§ **INFORMATION SHOWN**:
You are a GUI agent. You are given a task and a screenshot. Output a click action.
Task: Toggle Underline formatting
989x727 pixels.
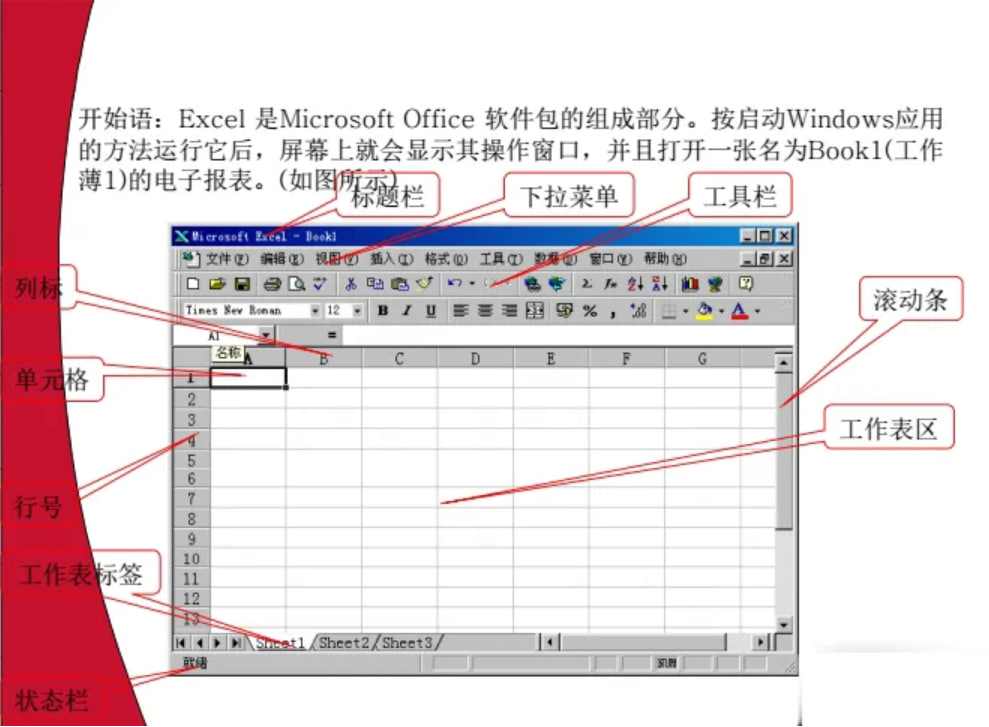tap(430, 311)
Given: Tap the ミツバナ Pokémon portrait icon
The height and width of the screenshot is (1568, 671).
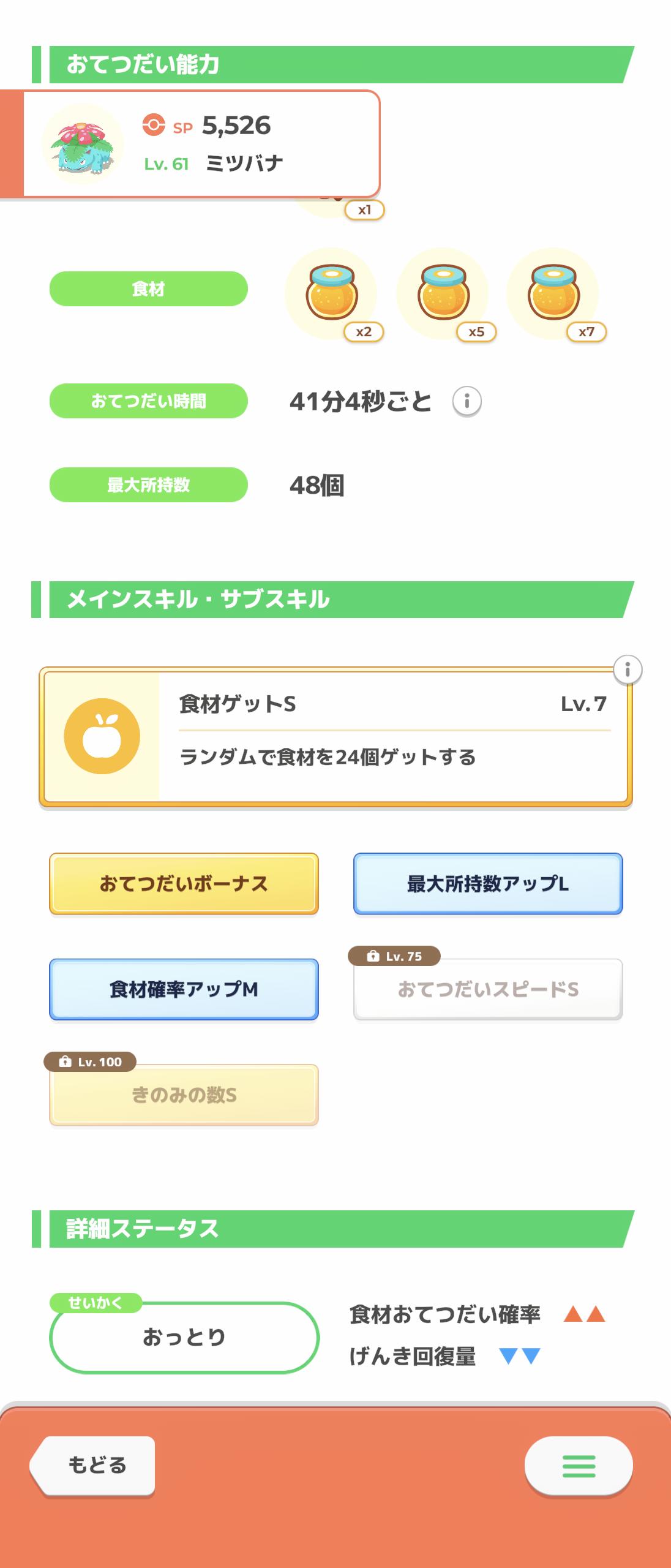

§ **TASK DETAILS**:
Transcribe the whole listing exactly as it stands, apart from the pictures.

§ **REPLY**:
You are a GUI agent. You are given a task and a screenshot. Output a click action.
Task: Toggle Underline formatting
989x727 pixels.
tap(430, 311)
Given: Tap the ミツバナ Pokémon portrait icon
The height and width of the screenshot is (1568, 671).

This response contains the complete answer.